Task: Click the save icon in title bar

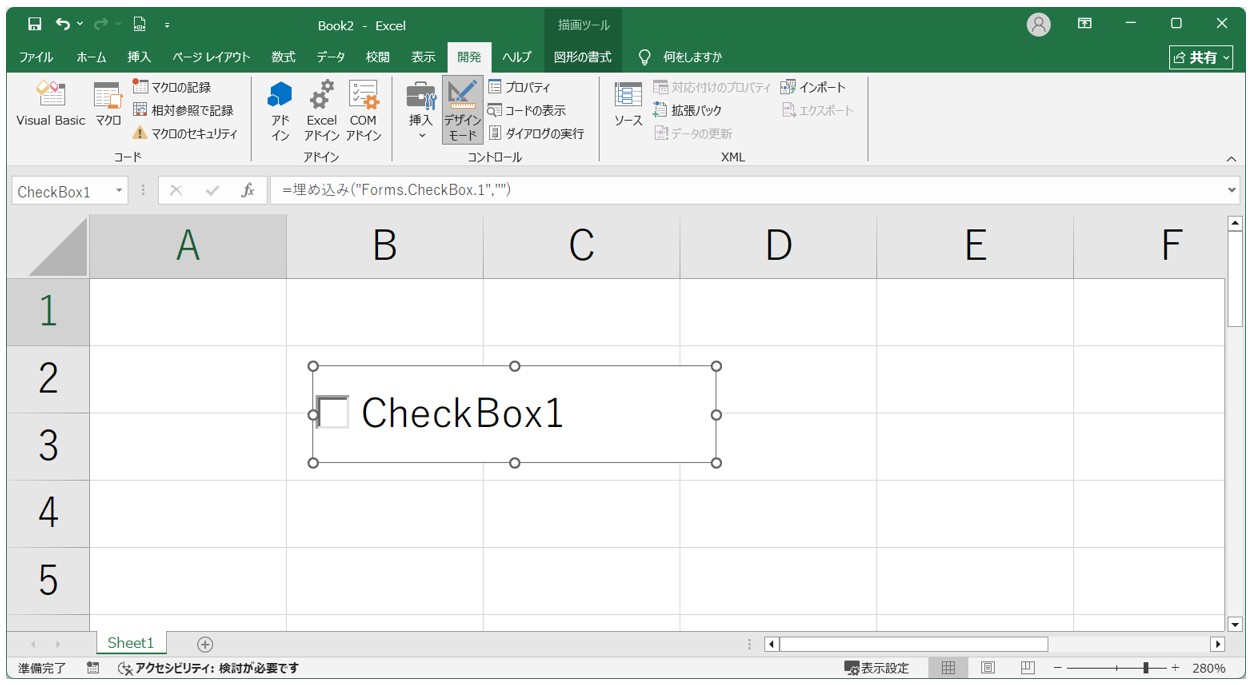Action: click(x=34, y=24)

...

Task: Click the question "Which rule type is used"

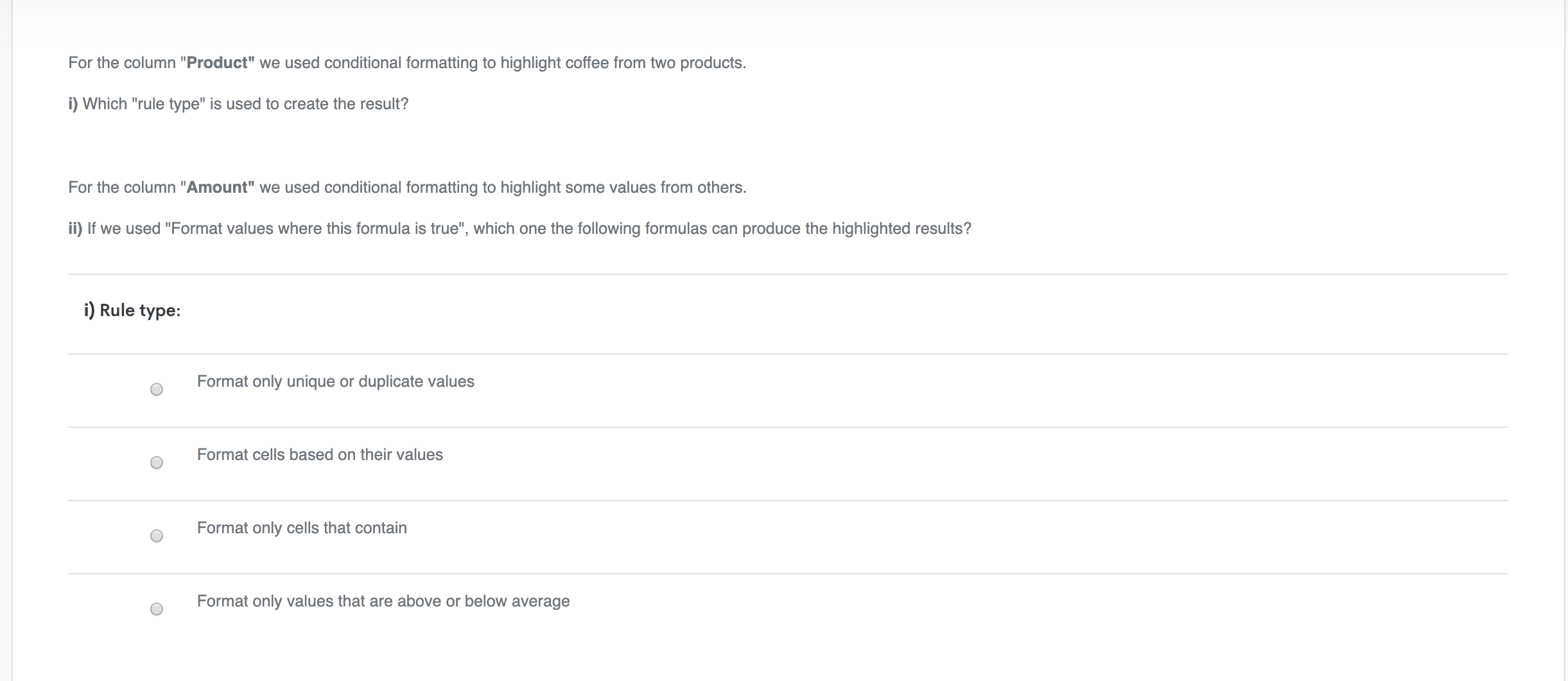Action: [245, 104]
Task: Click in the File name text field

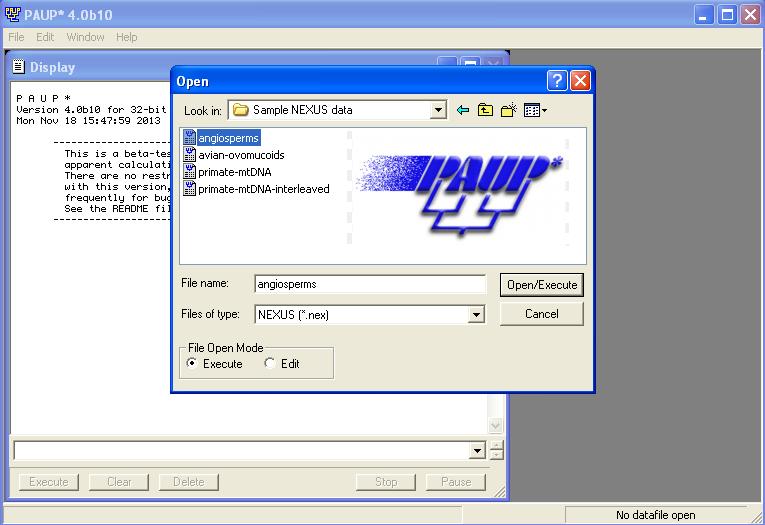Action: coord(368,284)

■ **The exercise**:
Report every line of the records that contains the word "Task", matching its case exactly.

■ **Exercise solution**:
Task: Click the save icon in title bar
Task: Click the question "Which rule type is used"
Task: Click in the File name text field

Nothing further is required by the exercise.